Migraine, orthostatic hypotension and syncope
Among 500 unselected migraineurs, syncope during migraine attacks has been reported in 5% (66). Orthostatic symptoms have been found to be more frequent in students with frequent headaches than in controls with rare or no headaches (67) and also more common in patients with migraine than in controls (68%vs 8%) (68). Orthostatic hypotension can be induced by small doses of dopamine agonists such as bromocriptine and piribedil and counteracted by dopamine antagonist domperidone in migraineurs, but not in controls, suggesting hypersensitivity to dopaminergic stimulation as the underlying mechanism (69, 70).
Migraine and dizziness due to a comorbid psychiatric disorder
The interrelations of migraine, dizziness and certain psychiatric disorders are intricate. There are bi-directional associations of migraine with both major depression and panic disorder, with migraine being a risk factor for first-onset major depression and panic disorder and vice versa (71, 72). Dizziness is the second most common symptom of panic attacks after palpitations (73) and can be a symptom of major depression as well. To complicate things further, patients with panic and anxiety have an incresed rate of vestibular test abnormalities (74), which may reflect an elevated risk of patients with vestibular disorders to develop an anxiety disorder (75). Likewise, anxiety or panic disorder was reported by 14 out of 100 patients with migrainous vertigo (19).
Dizziness due to anti-migraine medication
Dizziness is listed as a side-effect of many medications, some of which are used in the treatment of migraine. Therefore, it is useful to elicit a detailed drug history and ascertain the onset of dizziness in relation to changes in medication.
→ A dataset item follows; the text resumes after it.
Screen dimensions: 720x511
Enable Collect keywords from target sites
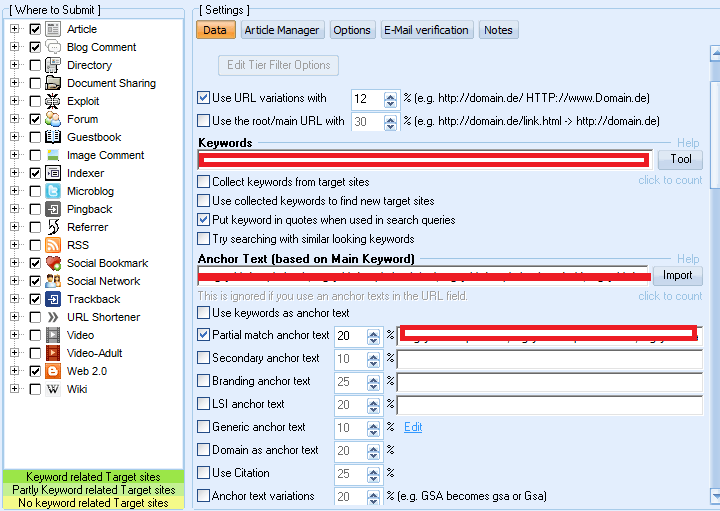[204, 182]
Beta-blockers and calcium-channel blockers, like most anti-hypertensive agents, can cause orthostatic hypotension, particularly at the beginning of treatment. Long-term treatment with beta-blockers can also cause lightheadedness and fatigue. Antidepressants, particularly tricyclic antidepressants, which are used in the prophylactic therapy of migraine, can cause sleepiness, blurred vision, lightheadedness and postural hypotension.
Conclusions
The associations of vertigo and dizziness with migraine are complex and can be subdivided into causal, statistical and coincidental relationships. There is emerging clinical evidence that recurrent vertigo is often causally related to migraine and that MV can be diagnosed by operational diagnostic criteria. The syndrome of MV deserves further research activity as it is common and clinically relevant. In addition, it may help to clarify the pathomechanisms of migraine itself. However, the current IHS classification of migraine does not reflect vertigo as a symptom of migraine and may thus hinder the recognition of MV. We would therefore advocate the inclusion of MV in a future revision of the IHS classification of migraine.